Distributor:       Booktopia/Amazon 
ISBN:                 9781760630959
Publisher:         Allen and Unwin Childrens
Release Date:   February 2018  

Website:    https://www.allenandunwin.com 

 The Mediterranean 

Reviewed By  Janet Mawdesley       March 18, 2018

Author  Armin Greder

To begin at the end is perhaps to begin at the beginning, with this powerful work by Armin Greder. Greder has once again taken a subject that is powerful, emotive and occurring on a daily basis, depending where you live and in what section of the of the Mediterranean coastline; that of the  refugees who board a boat, full of hope and despair, seeking a better life somewhere in Europe.

On the first page the words ‘After he had finished drowning, his body sank slowly to the bottom, where the fish were waiting’ highlight, with the spare use of words the fate of so many, who have for many more years than is on record, attempted the crossing from Africa to Europe, paying dearly with their lives.

It is known widely throughout the region that fishermen have for decades, pulled up the bodies from the deep in their nets and simply returned them to their watery graves, moving on with their lives.
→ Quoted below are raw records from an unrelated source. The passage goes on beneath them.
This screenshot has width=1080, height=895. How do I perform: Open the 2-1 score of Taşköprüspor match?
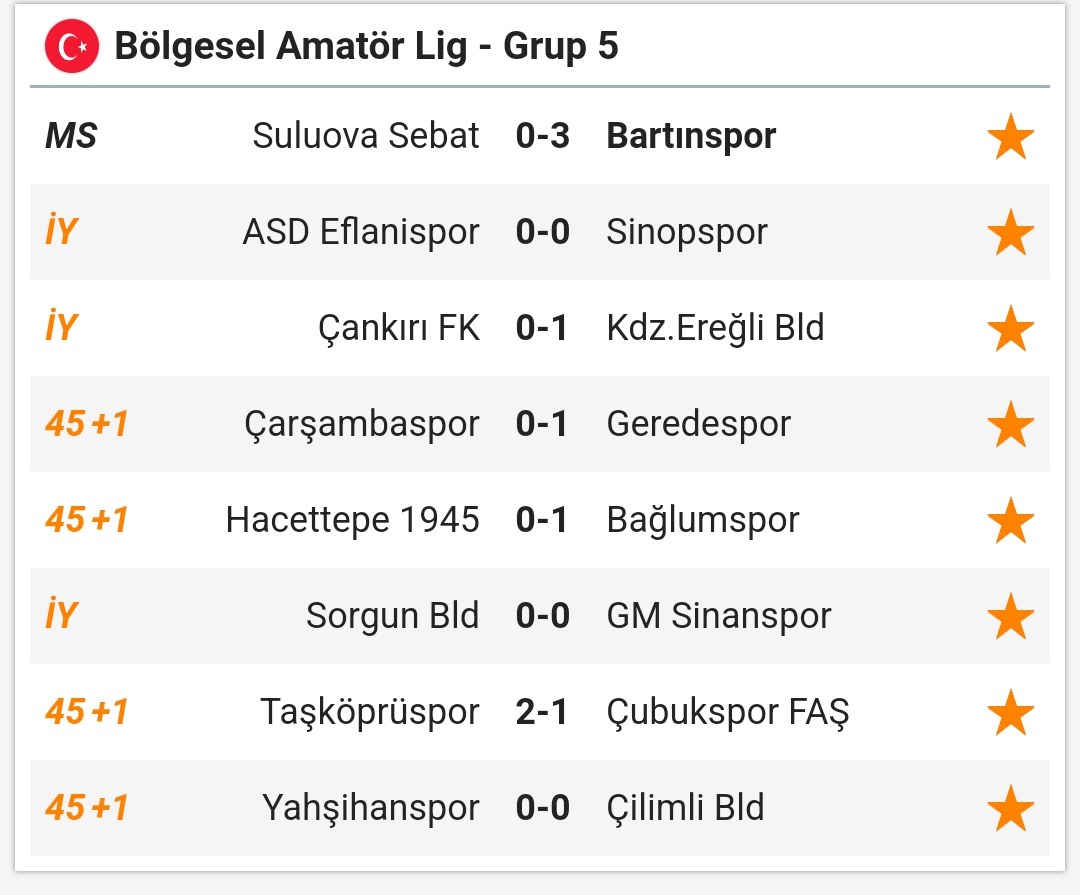pyautogui.click(x=541, y=712)
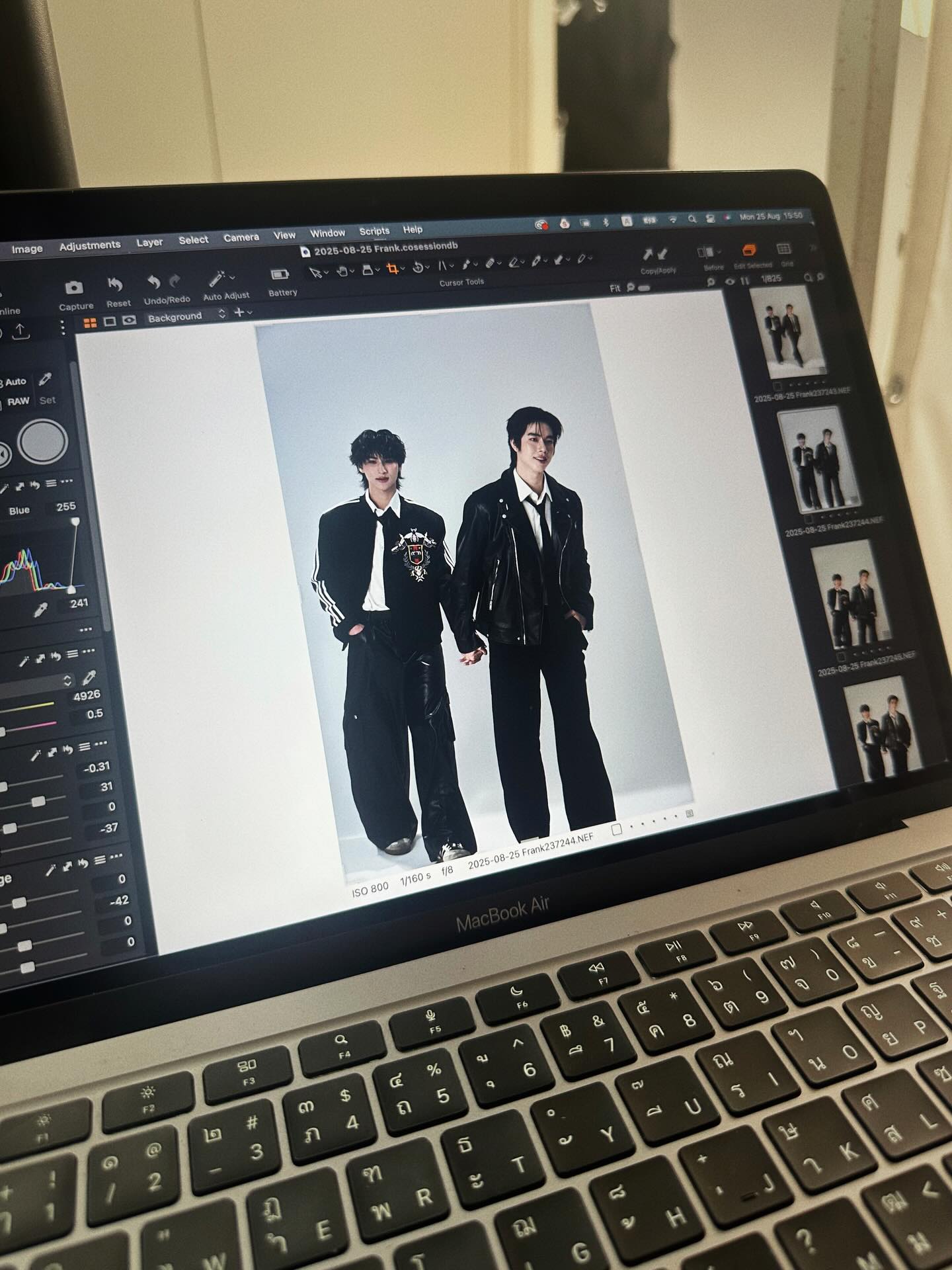The width and height of the screenshot is (952, 1270).
Task: Toggle the eye-icon proofing view mode
Action: (x=130, y=320)
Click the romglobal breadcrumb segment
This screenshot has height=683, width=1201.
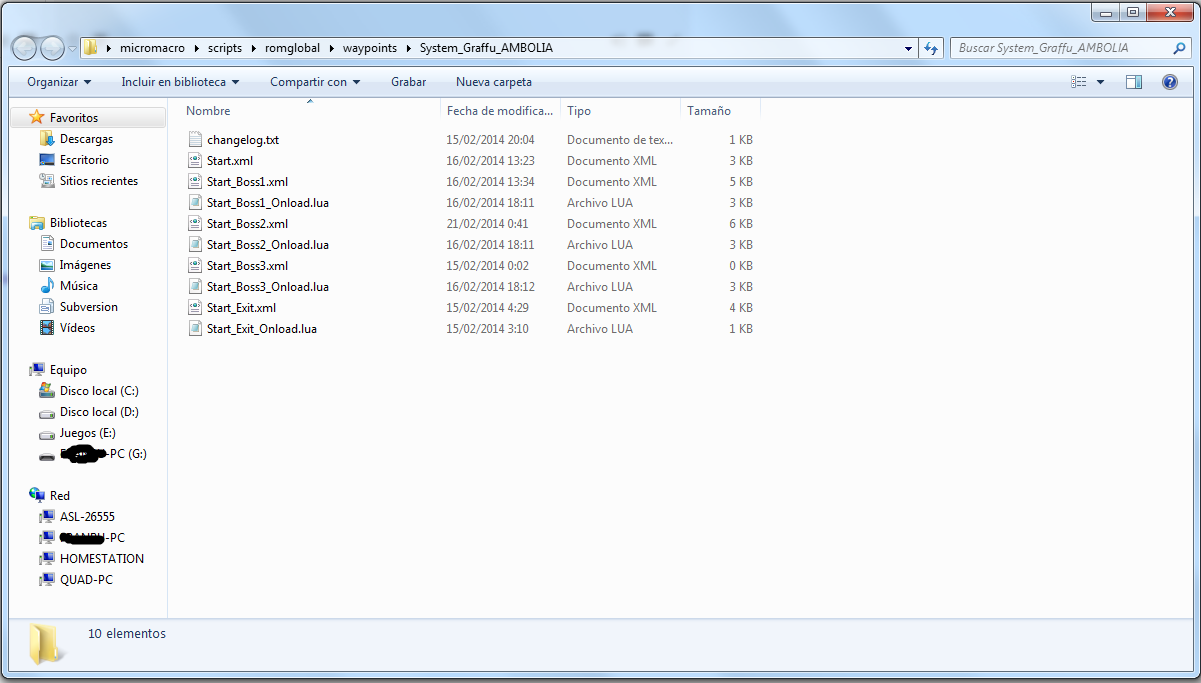[x=290, y=48]
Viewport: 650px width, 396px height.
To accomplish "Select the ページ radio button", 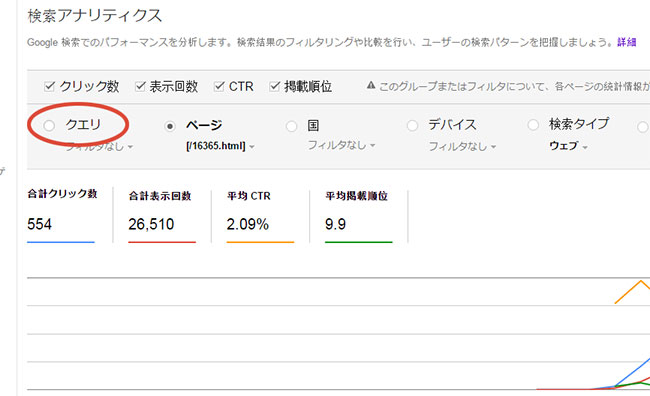I will (x=170, y=126).
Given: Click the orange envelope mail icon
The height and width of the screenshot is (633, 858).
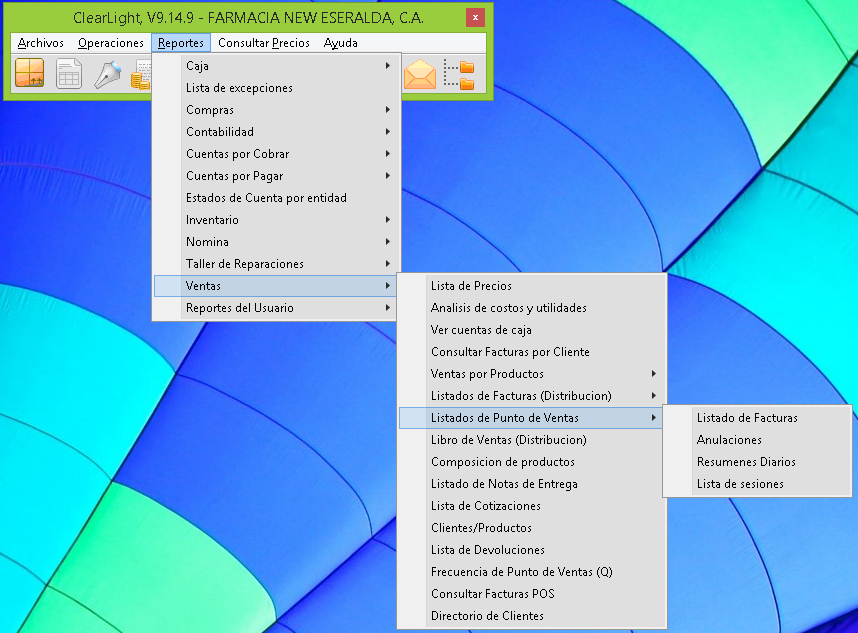Looking at the screenshot, I should coord(420,74).
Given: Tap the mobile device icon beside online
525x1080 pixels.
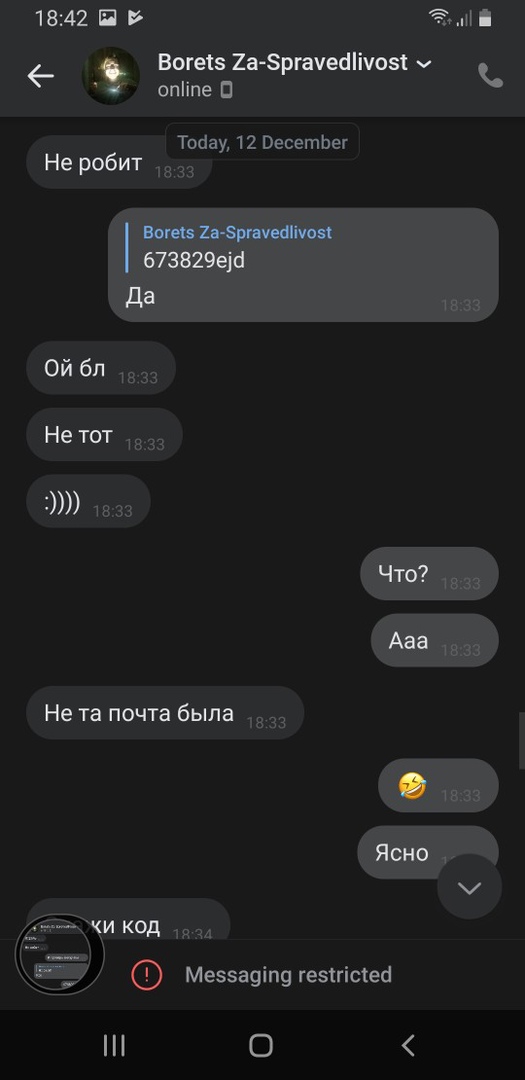Looking at the screenshot, I should pyautogui.click(x=226, y=90).
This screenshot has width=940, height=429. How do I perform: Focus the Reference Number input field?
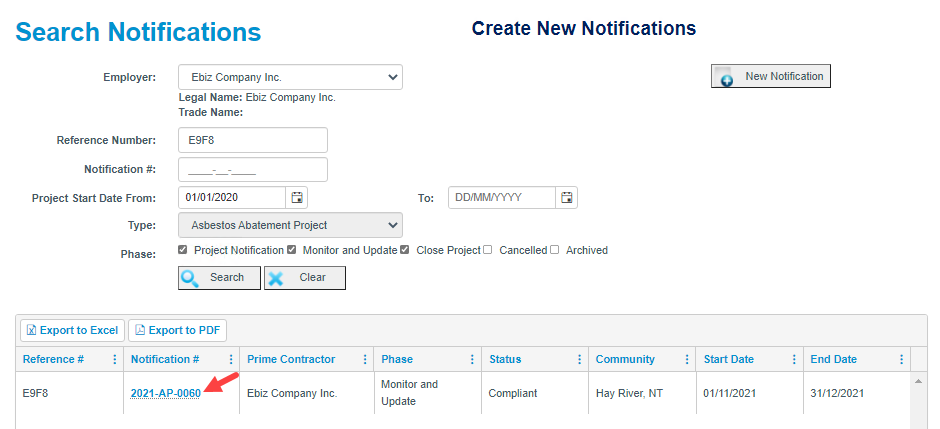coord(253,140)
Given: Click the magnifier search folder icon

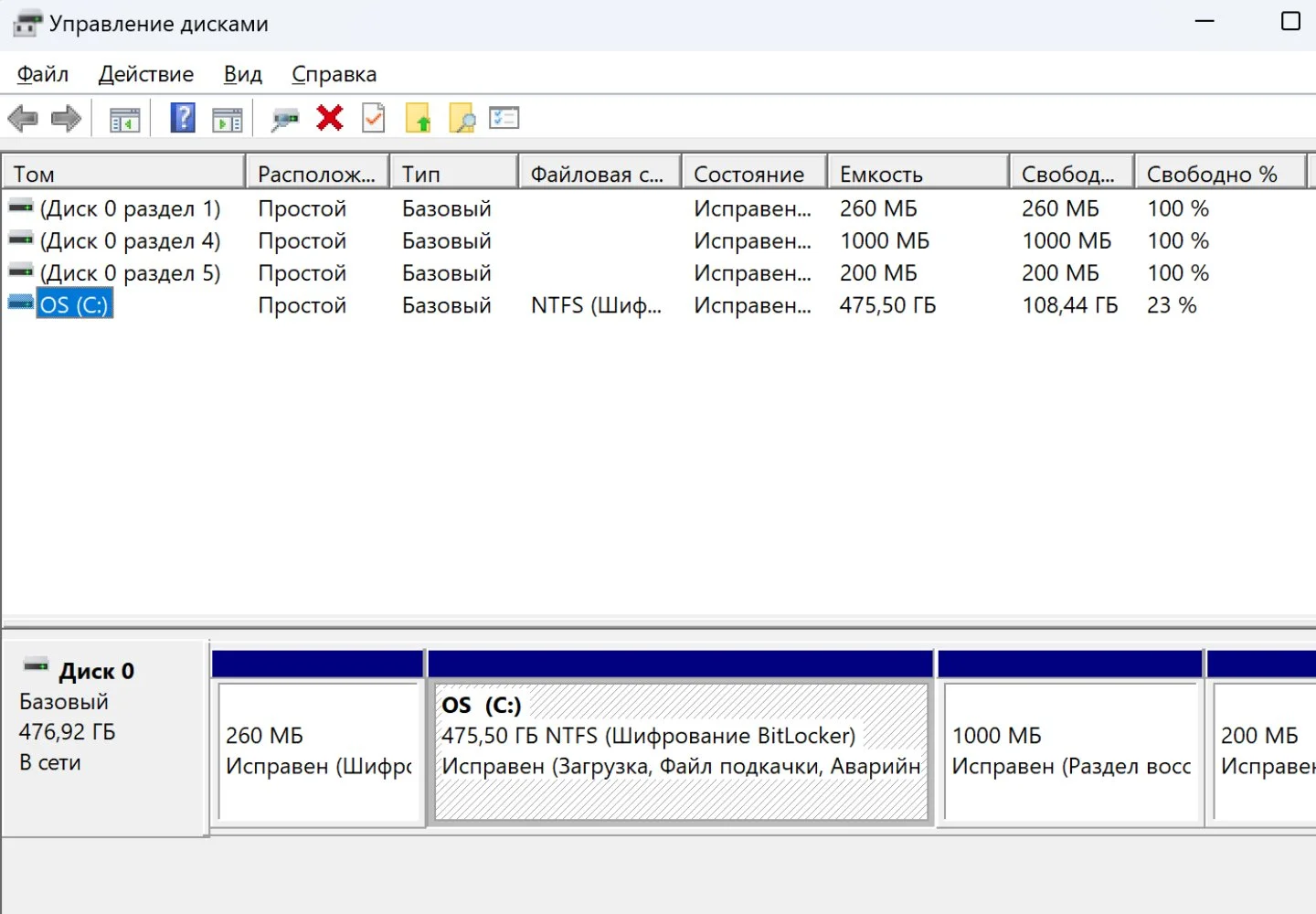Looking at the screenshot, I should coord(462,119).
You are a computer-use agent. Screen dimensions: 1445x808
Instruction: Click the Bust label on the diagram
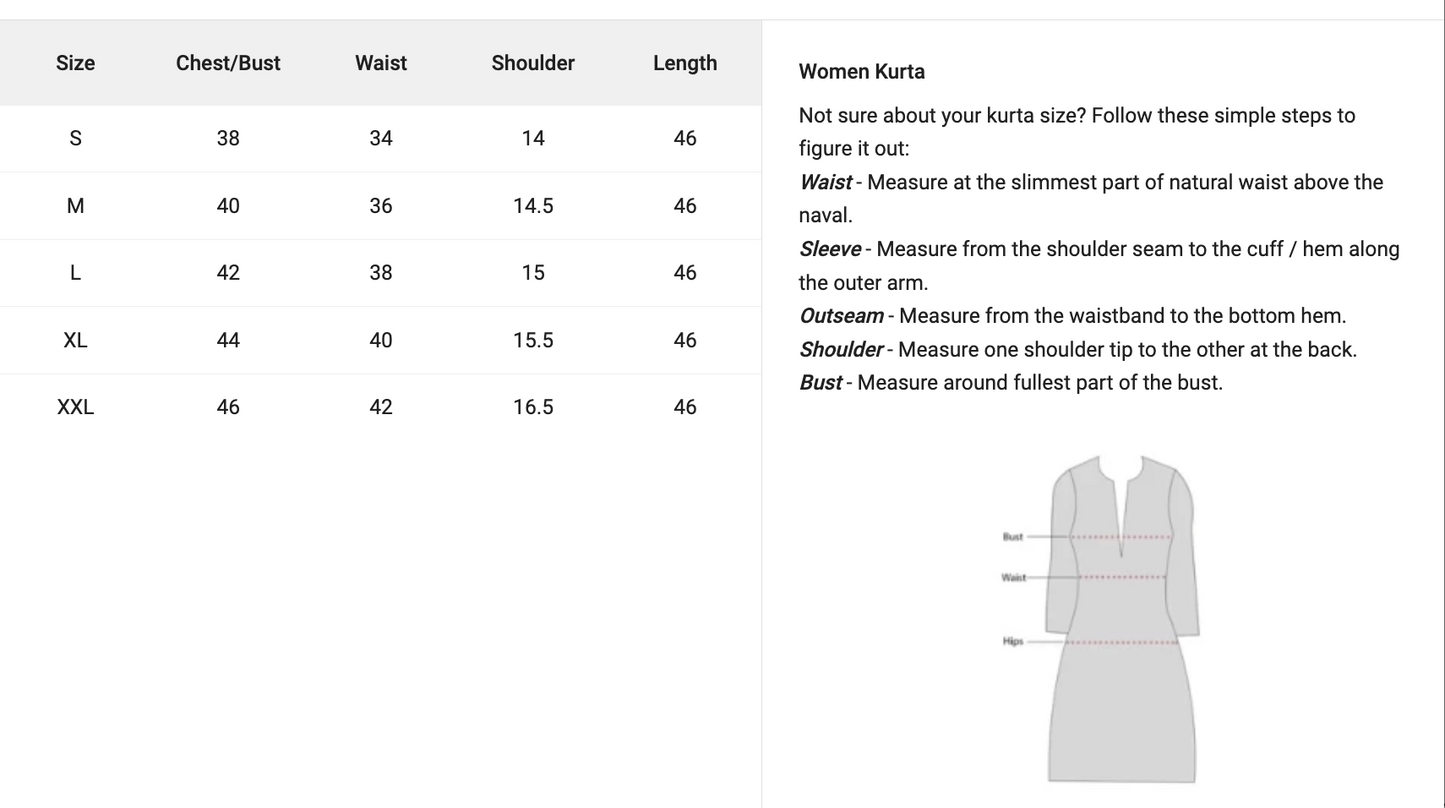(x=1012, y=537)
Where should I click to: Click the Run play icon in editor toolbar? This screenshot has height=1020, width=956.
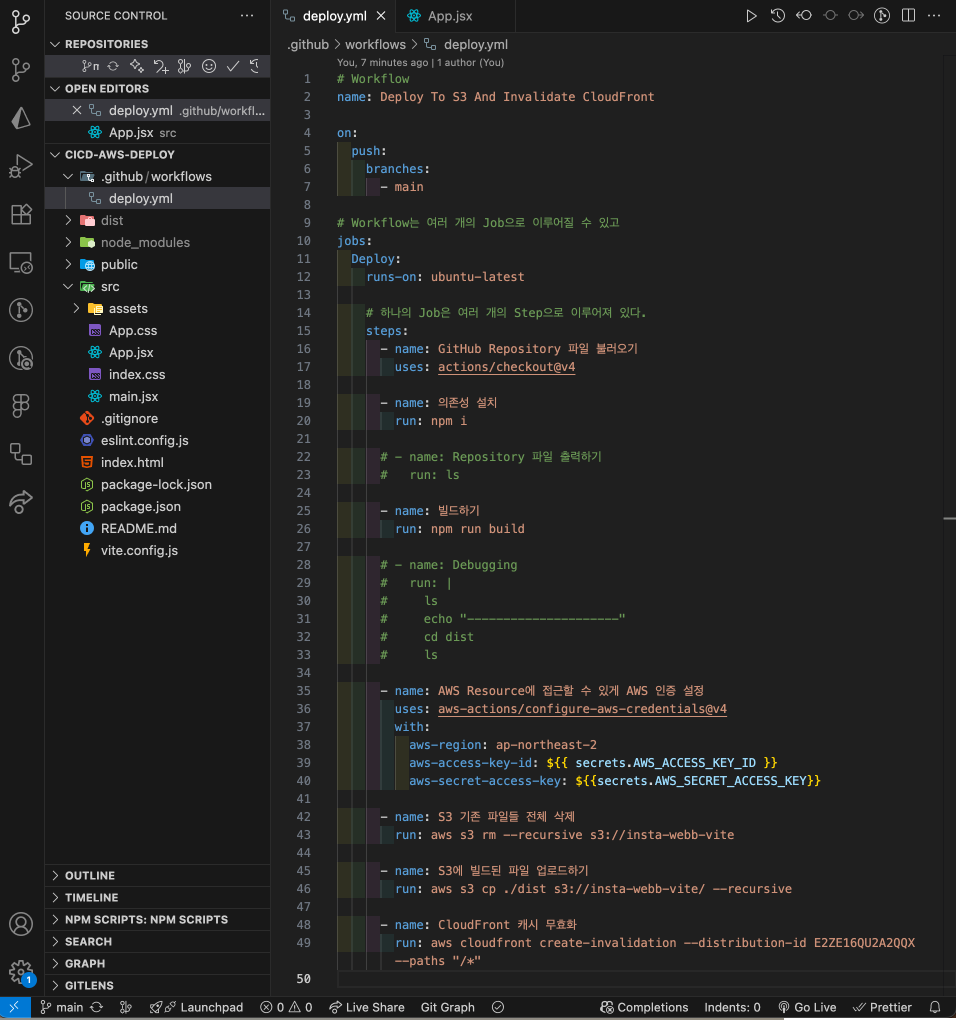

Greder has in stark black and white, with sweeping, powerful images created the cycle that did, and does, exist for so many people living in war torn and politically destructive countries, who sacrifice everything in the hope of being able to begin again. They pay the smugglers with more than they own to take them to a better, safer place.

Sadly in this day and age the people who do make it, along with the people who do not, are rapidly becoming the faceless, the nameless displaced or dead, in countries that can no longer cope, or hold out hope for their future.

Death, life, war, peace, hope and despair march across the pages, giving form and shape to the people, which according to the Afterword, written by Alesssandro Leogrande totals more than 12,000 deaths in the last three years.

Who were these people, these bodies, which mount up and then ironically become fish food, which as is succinctly pointed out in the storyline, eventually return to the tables of the fishermen who threw them back?

Cynical, bitting and hard hitting by the end of the book the lines become blurred as to right, wrong, fact, whitewashing, and responsibility: to ask or raise the question, who eventually has or owns the responsibility.

The Mediterranean is not a comfortable read, but is certainly a book which evokes discussion, and in some small way, addresses the issues we all like to repress when we read in the newspapers of the world, the cold statistics of the numbers of people who have latterly or recently drowned in the Mediterranean.

There is a beginning and there is an end, but as said, to begin at the end is to begin once again, to begin at the beginning!